The same could be said for all these Canadiens, goofy goalie and all.
They laugh at and with their goalie and, for that matter, with each other. They don’t buckle under pressure; they embrace it. With Caufield, a 51-goal scorer during the regular season, barely contributing offensively entering Game 3, they didn’t use it as an excuse and relied on depth scoring to get this deep into the second round. And when they went 26:55 without a shot in Game 7 in their first round sudden-death showdown with the Tampa Bay Lightning, they still found a way to win 2-1 on an Alex Newhook third-period goal that he swatted out of the air from behind the goal line that bounced off the back off goalie Andrei Vasilevskiy and into the net.
Dobes was greeted after that series victory with a shaving cream shower from his teammates. Coach Martin St. Louis’ postgame speech emulated a Leonardo DiCaprio scene from the hit movie “Wolf of Wall Street” punctuated by the phrase, “We’re not leaving!”
No, they’re not.
And with every passing day, with every game that takes them deeper into this playoff run, you can see their swagger and belief mushrooming, both on the ice and off.
Make no mistake.
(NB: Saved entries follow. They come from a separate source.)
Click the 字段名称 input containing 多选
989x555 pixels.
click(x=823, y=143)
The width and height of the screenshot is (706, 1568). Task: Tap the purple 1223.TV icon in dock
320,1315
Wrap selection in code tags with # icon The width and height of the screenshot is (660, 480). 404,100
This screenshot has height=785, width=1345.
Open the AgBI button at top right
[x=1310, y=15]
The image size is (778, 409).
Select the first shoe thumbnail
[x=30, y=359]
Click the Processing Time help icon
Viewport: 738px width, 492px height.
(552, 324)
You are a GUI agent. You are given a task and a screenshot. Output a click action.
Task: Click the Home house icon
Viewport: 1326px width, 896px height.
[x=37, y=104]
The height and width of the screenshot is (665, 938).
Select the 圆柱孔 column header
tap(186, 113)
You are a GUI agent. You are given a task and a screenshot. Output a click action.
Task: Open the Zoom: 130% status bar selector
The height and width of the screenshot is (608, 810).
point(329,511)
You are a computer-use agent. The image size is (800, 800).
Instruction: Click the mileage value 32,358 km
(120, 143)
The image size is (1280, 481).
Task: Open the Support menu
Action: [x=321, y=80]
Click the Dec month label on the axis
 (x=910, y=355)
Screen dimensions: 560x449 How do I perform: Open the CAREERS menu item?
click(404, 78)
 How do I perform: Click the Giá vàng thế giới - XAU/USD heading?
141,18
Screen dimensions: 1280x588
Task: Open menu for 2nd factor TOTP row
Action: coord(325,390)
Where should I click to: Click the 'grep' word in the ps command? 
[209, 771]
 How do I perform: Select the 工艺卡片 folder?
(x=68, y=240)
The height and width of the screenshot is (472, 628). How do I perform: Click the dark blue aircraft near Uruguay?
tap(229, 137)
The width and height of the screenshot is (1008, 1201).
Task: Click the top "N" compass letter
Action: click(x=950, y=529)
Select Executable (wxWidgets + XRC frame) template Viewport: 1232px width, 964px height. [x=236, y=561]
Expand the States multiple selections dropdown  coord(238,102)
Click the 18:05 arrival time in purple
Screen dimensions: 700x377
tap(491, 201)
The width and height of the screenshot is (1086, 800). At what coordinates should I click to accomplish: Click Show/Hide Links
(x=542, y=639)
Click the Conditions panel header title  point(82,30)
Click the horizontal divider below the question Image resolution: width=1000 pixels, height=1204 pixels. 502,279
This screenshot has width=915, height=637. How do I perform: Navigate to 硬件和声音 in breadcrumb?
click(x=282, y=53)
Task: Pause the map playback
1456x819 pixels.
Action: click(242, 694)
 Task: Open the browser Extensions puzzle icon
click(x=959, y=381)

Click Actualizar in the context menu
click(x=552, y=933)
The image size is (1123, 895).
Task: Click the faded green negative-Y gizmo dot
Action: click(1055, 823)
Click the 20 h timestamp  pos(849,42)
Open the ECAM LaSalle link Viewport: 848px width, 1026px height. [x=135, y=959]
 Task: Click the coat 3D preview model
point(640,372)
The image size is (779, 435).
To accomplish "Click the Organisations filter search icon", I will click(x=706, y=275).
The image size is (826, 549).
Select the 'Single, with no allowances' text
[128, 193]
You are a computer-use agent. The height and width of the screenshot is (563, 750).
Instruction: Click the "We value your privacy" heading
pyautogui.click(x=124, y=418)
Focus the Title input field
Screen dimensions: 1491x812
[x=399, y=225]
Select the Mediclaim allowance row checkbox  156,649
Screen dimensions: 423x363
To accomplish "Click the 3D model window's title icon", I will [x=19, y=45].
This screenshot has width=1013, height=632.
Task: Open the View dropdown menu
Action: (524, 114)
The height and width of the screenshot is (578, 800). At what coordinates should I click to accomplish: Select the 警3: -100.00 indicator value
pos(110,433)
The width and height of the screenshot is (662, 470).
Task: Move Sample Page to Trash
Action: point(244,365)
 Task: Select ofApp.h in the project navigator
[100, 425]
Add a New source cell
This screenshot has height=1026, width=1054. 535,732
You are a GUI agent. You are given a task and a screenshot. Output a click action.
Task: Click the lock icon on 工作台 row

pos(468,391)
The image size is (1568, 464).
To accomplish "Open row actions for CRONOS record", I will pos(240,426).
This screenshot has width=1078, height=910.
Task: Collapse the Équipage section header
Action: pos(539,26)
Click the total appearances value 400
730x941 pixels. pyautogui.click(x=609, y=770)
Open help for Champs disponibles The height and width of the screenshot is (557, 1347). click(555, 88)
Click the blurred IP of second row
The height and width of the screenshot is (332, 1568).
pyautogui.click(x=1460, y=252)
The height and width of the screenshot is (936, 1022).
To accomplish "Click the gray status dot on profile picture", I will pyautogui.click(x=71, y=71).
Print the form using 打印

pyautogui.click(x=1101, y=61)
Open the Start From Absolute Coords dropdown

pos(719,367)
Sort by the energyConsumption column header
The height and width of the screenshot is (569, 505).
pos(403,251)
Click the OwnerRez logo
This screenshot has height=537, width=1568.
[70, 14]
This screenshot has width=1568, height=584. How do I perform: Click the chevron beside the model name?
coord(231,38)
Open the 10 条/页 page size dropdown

These aren’t just kids enjoying the ride. After seven one-goal games against Tampa Bay followed by a 4-2 loss to the Sabres in Game 1, the Canadiens have become dominant. They’ve outscored Buffalo 11-3 in the past six periods. As Buffalo coach Lindy Ruff said afterwards: “They are a hell of a team.”
One that is dissecting the Sabres loosey-goosey structure and pouncing on mistakes.
“We’re just using our speed and trusting our process that we can take over a game with our whole five-man game,” Suzuki said. “They’re a team that thrives on the rush, so we try to limit those chances and forecheck them as hard as we can.”
“Right now, we are having success. And we want to keep it going.”
With a goofy goalie who’s only allowed seven goals through the first three games of this series.
With a deep roster that has featured 12 different goal-scorers through 10 playoff games.
And if the Sabres can’t adjust, the beat will go on for a Canadiens team that continues to ascend.